◆ What is required ◆
Set down the full listing below word for word; pictures stay out of the copy.

◆ The input ◆
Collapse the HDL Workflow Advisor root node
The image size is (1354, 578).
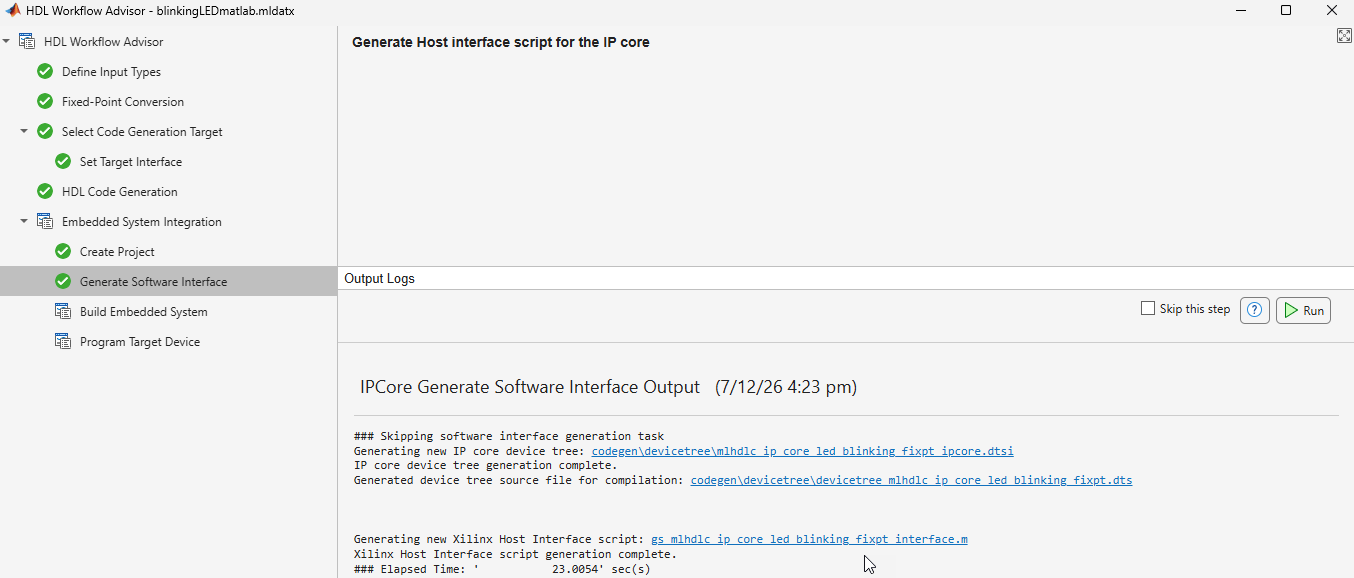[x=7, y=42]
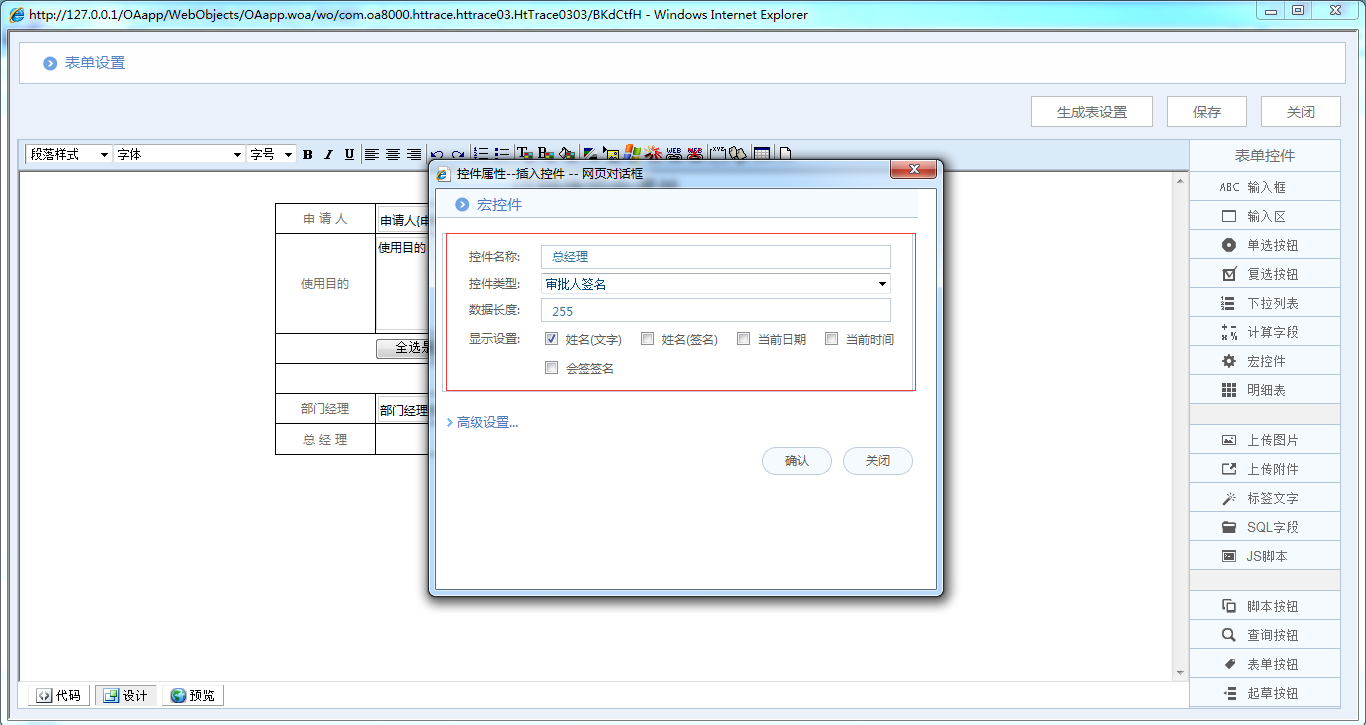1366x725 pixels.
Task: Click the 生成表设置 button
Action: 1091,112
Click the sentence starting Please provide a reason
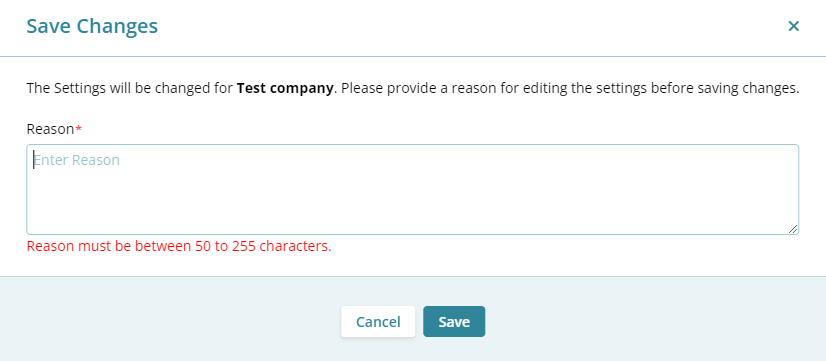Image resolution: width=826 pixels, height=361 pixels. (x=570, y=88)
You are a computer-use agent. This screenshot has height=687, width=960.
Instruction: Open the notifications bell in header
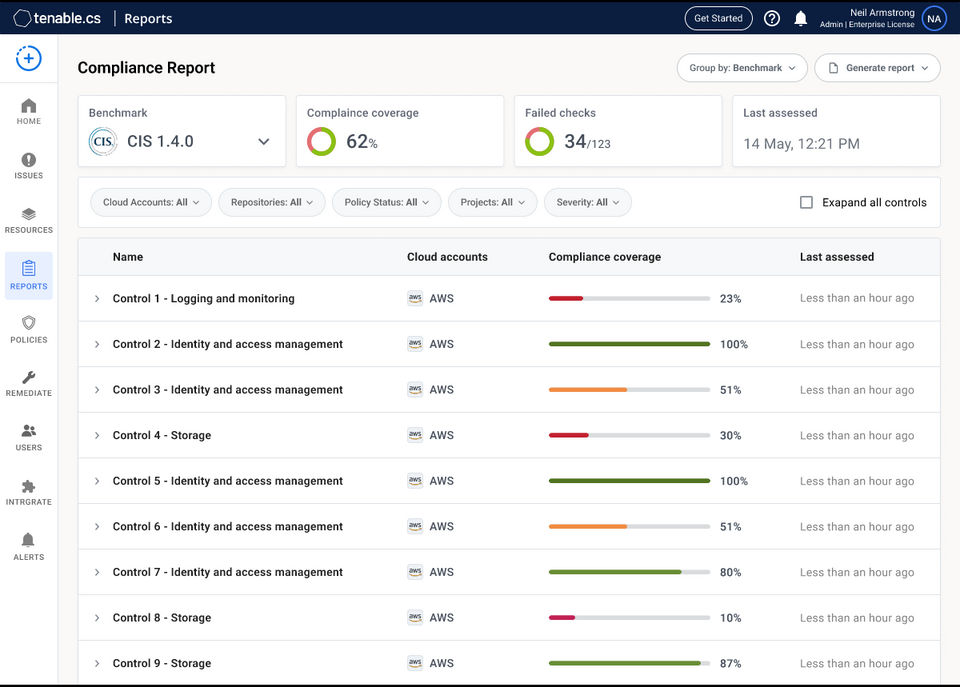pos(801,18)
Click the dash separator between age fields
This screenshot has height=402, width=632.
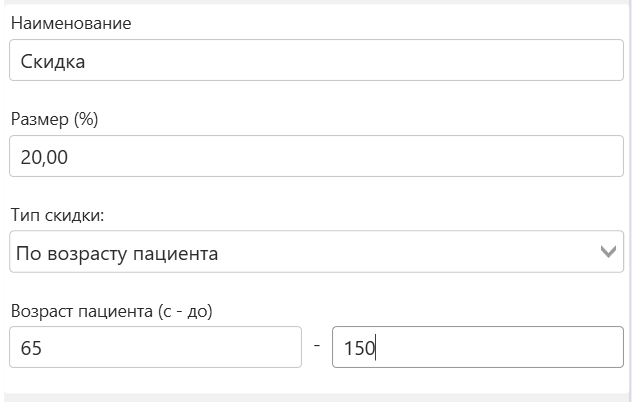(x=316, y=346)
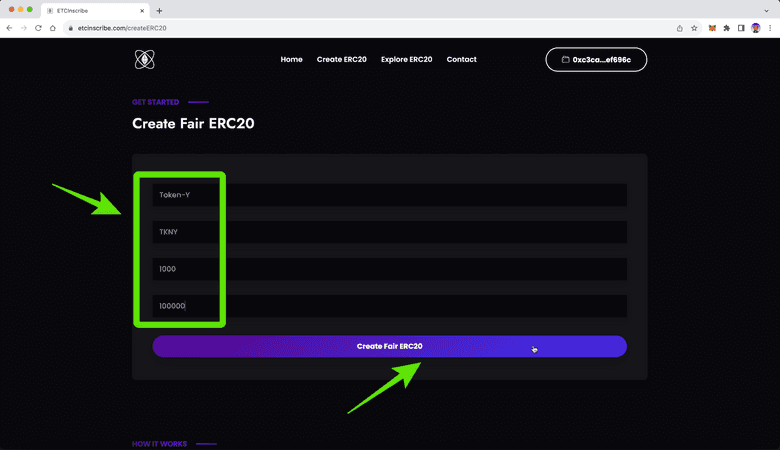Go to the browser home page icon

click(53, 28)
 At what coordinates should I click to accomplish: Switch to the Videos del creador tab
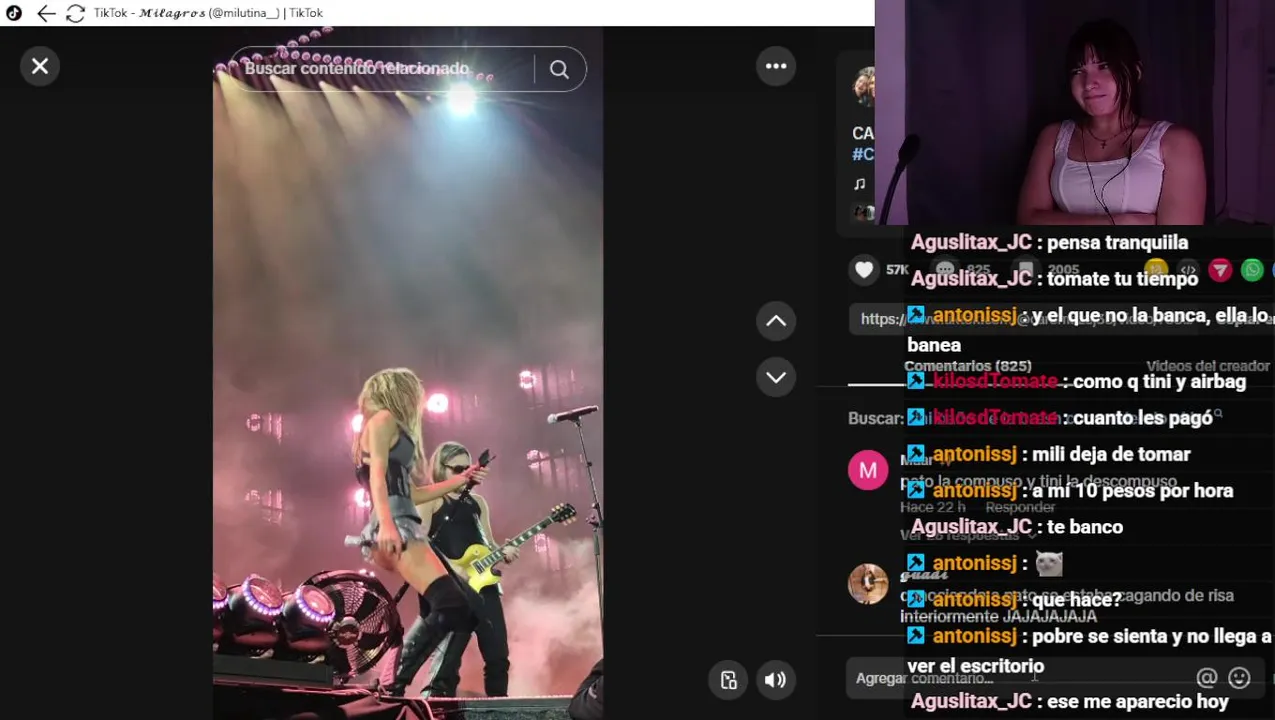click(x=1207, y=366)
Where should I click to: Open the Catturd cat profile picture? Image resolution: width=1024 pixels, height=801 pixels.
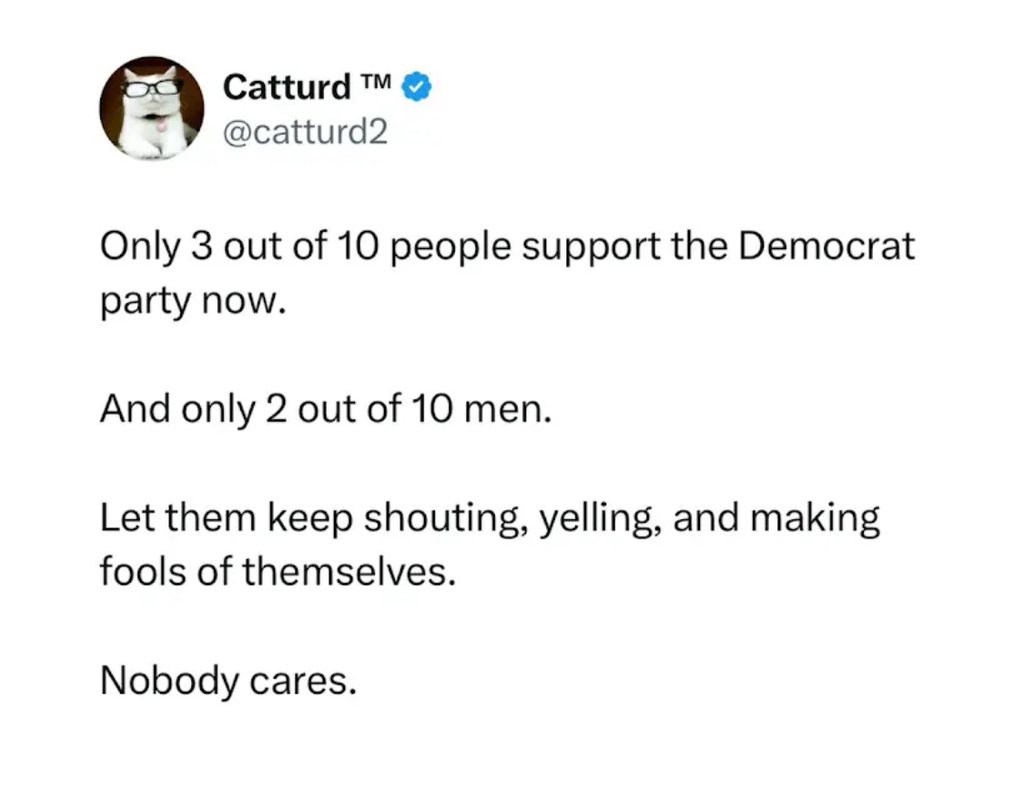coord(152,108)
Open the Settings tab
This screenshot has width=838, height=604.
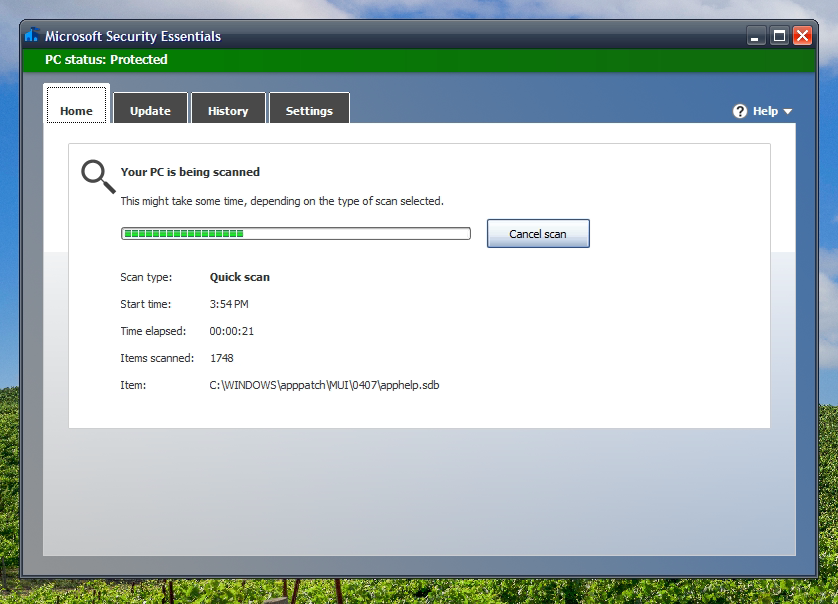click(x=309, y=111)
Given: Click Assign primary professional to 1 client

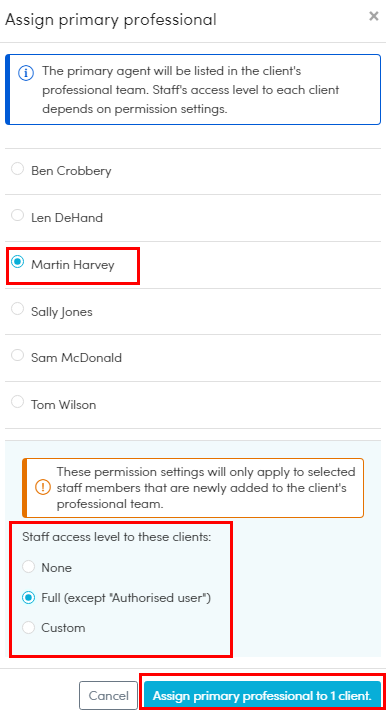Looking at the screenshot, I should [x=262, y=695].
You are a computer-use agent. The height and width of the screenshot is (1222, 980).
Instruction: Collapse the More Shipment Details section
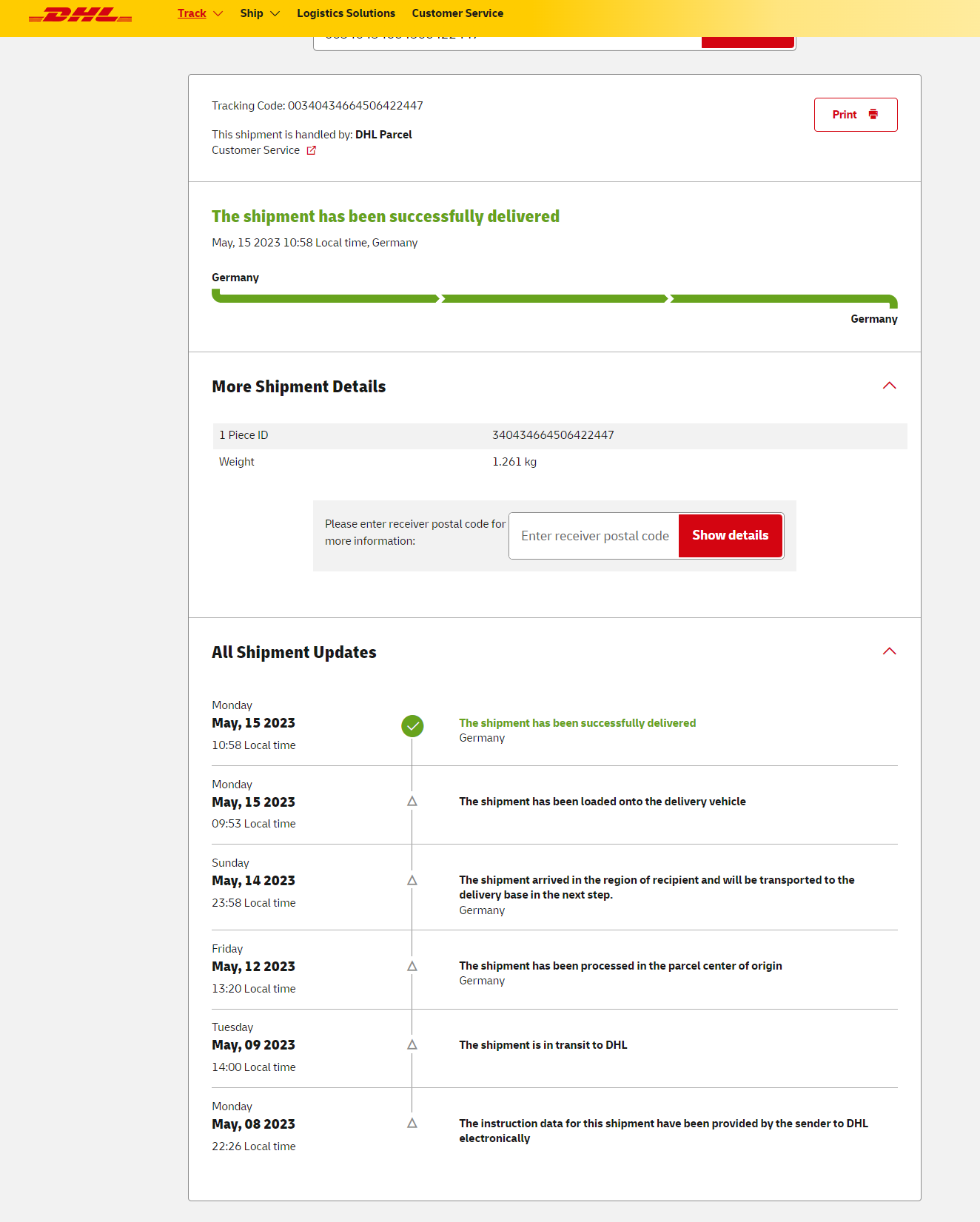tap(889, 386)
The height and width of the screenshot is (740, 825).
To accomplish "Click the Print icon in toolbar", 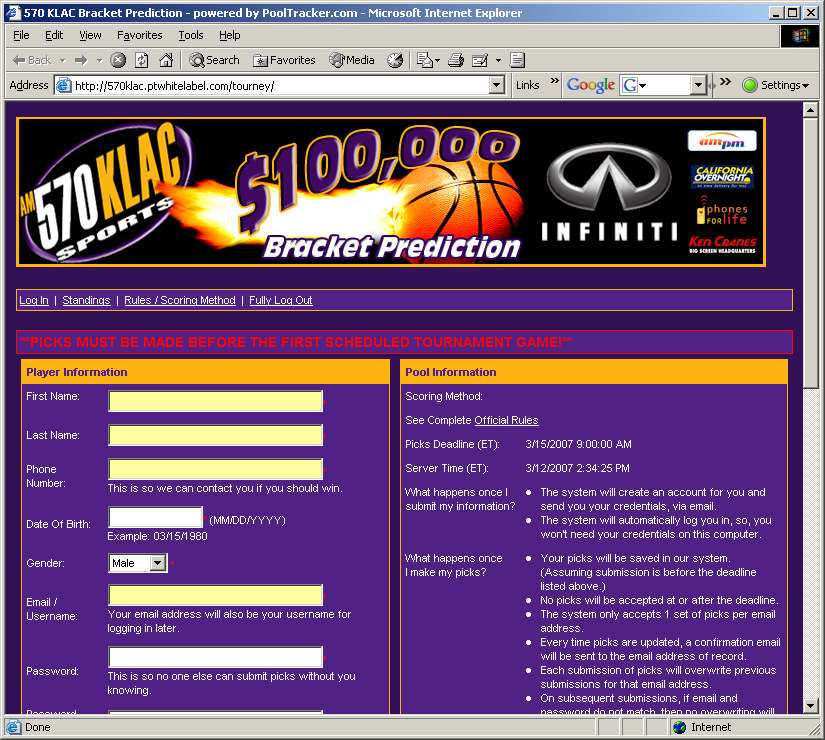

◆ Output below ◆
Collapse the HDL Workflow Advisor root node
The image size is (1354, 578).
[x=7, y=42]
1366x725 pixels.
Task: Click the 生成表设置 button
Action: 1091,112
Click the sentence starting Please provide a reason
Image resolution: width=826 pixels, height=361 pixels. (x=570, y=88)
You are a computer-use agent. This screenshot has height=687, width=960.
Instruction: Open the notifications bell in header
pos(801,18)
Click the dash separator between age fields
This screenshot has height=402, width=632.
(x=316, y=346)
Go to the browser home page icon

click(53, 28)
 At what coordinates should I click to accomplish: Switch to the Videos del creador tab
click(x=1207, y=366)
Where should I click to: Open the Catturd cat profile picture? Image resolution: width=1024 pixels, height=801 pixels.
coord(152,108)
Open the Settings tab
This screenshot has width=838, height=604.
click(x=309, y=111)
Given: Click Assign primary professional to 1 client

Looking at the screenshot, I should [x=262, y=695].
You are a computer-use agent. The height and width of the screenshot is (1222, 980).
Instruction: Collapse the More Shipment Details section
tap(889, 386)
The height and width of the screenshot is (740, 825).
To accomplish "Click the Print icon in toolbar", 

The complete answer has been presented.